## AVAILABLE RECORDS
BEGIN
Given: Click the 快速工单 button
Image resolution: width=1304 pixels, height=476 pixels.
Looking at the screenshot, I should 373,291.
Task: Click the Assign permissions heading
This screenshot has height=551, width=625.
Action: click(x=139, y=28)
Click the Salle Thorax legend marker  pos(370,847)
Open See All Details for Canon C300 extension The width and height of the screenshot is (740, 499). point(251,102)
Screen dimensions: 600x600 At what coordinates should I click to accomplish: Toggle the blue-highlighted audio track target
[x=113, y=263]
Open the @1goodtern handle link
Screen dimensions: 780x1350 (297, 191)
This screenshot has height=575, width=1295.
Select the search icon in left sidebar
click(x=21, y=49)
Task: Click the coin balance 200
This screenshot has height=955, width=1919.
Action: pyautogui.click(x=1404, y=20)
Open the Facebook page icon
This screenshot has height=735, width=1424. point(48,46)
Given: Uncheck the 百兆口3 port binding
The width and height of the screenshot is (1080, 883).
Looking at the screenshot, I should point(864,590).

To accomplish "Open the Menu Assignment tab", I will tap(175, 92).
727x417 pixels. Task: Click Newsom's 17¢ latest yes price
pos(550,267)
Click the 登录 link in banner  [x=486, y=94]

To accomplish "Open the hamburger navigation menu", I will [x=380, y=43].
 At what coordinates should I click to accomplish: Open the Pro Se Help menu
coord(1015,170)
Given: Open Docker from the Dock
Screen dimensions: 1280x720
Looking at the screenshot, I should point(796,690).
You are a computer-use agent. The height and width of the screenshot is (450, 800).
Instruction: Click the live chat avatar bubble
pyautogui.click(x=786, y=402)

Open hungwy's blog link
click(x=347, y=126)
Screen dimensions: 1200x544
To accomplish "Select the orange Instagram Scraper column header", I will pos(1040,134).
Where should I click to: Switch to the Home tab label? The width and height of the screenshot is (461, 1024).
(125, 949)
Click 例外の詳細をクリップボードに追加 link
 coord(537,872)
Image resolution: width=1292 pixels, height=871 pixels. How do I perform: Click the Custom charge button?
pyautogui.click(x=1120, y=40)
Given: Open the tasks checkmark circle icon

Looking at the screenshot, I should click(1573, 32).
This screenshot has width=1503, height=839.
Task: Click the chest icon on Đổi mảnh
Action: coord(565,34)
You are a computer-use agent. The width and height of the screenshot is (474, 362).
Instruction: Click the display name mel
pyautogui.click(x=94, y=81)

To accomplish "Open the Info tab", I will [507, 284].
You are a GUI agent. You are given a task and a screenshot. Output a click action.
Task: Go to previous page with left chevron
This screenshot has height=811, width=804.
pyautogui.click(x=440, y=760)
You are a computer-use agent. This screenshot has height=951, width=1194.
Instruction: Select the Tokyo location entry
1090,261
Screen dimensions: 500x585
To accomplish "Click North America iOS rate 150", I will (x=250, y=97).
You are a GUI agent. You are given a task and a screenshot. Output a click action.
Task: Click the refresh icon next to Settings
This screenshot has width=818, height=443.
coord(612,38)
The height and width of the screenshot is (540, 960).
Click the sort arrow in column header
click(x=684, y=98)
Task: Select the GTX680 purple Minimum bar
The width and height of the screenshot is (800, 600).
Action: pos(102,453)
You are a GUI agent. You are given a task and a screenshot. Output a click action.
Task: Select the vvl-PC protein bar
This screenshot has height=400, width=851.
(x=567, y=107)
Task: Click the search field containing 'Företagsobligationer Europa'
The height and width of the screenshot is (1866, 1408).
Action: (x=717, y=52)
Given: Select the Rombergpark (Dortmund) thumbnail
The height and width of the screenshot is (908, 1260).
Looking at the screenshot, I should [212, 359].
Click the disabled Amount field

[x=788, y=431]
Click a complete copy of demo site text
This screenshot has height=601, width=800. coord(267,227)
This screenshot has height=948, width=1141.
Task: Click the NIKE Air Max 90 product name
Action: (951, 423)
END
## WORK TO COMPLETE
Your answer should be all of the records, transcribed exactly.

## RESPONSE BOX
Given: Click the 快速工单 button
Image resolution: width=1304 pixels, height=476 pixels.
Looking at the screenshot, I should 373,291.
Task: Click the Assign permissions heading
This screenshot has height=551, width=625.
Action: click(x=139, y=28)
Click the Salle Thorax legend marker  pos(370,847)
Open See All Details for Canon C300 extension The width and height of the screenshot is (740, 499). point(251,102)
Screen dimensions: 600x600 At what coordinates should I click to accomplish: Toggle the blue-highlighted audio track target
[x=113, y=263]
Open the @1goodtern handle link
Screen dimensions: 780x1350 (297, 191)
This screenshot has height=575, width=1295.
Select the search icon in left sidebar
click(x=21, y=49)
Task: Click the coin balance 200
This screenshot has height=955, width=1919.
Action: pyautogui.click(x=1404, y=20)
Open the Facebook page icon
This screenshot has height=735, width=1424. point(48,46)
Given: Uncheck the 百兆口3 port binding
The width and height of the screenshot is (1080, 883).
Looking at the screenshot, I should point(864,590).

To accomplish "Open the Menu Assignment tab", I will tap(175, 92).
727x417 pixels. Task: Click Newsom's 17¢ latest yes price
pos(550,267)
Click the 登录 link in banner  [x=486, y=94]

To accomplish "Open the hamburger navigation menu", I will [x=380, y=43].
 At what coordinates should I click to accomplish: Open the Pro Se Help menu
coord(1015,170)
Given: Open Docker from the Dock
Screen dimensions: 1280x720
Looking at the screenshot, I should point(796,690).
You are a computer-use agent. The height and width of the screenshot is (450, 800).
Instruction: Click the live chat avatar bubble
pyautogui.click(x=786, y=402)

Open hungwy's blog link
click(x=347, y=126)
Screen dimensions: 1200x544
To accomplish "Select the orange Instagram Scraper column header", I will pos(1040,134).
Where should I click to: Switch to the Home tab label? The width and height of the screenshot is (461, 1024).
(125, 949)
Click 例外の詳細をクリップボードに追加 link
 coord(537,872)
Image resolution: width=1292 pixels, height=871 pixels. How do I perform: Click the Custom charge button?
pyautogui.click(x=1120, y=40)
Given: Open the tasks checkmark circle icon

Looking at the screenshot, I should click(1573, 32).
This screenshot has width=1503, height=839.
Task: Click the chest icon on Đổi mảnh
Action: coord(565,34)
You are a computer-use agent. The width and height of the screenshot is (474, 362).
Instruction: Click the display name mel
pyautogui.click(x=94, y=81)

To accomplish "Open the Info tab", I will [507, 284].
You are a GUI agent. You are given a task and a screenshot. Output a click action.
Task: Go to previous page with left chevron
This screenshot has height=811, width=804.
pyautogui.click(x=440, y=760)
You are a computer-use agent. This screenshot has height=951, width=1194.
Instruction: Select the Tokyo location entry
1090,261
Screen dimensions: 500x585
To accomplish "Click North America iOS rate 150", I will (x=250, y=97).
You are a GUI agent. You are given a task and a screenshot. Output a click action.
Task: Click the refresh icon next to Settings
This screenshot has width=818, height=443.
coord(612,38)
The height and width of the screenshot is (540, 960).
Click the sort arrow in column header
click(x=684, y=98)
Task: Select the GTX680 purple Minimum bar
The width and height of the screenshot is (800, 600).
Action: pos(102,453)
You are a GUI agent. You are given a task and a screenshot. Output a click action.
Task: Select the vvl-PC protein bar
This screenshot has height=400, width=851.
(x=567, y=107)
Task: Click the search field containing 'Företagsobligationer Europa'
The height and width of the screenshot is (1866, 1408).
Action: (x=717, y=52)
Given: Select the Rombergpark (Dortmund) thumbnail
The height and width of the screenshot is (908, 1260).
Looking at the screenshot, I should [212, 359].
Click the disabled Amount field

[x=788, y=431]
Click a complete copy of demo site text
This screenshot has height=601, width=800. coord(267,227)
This screenshot has height=948, width=1141.
Task: Click the NIKE Air Max 90 product name
Action: (951, 423)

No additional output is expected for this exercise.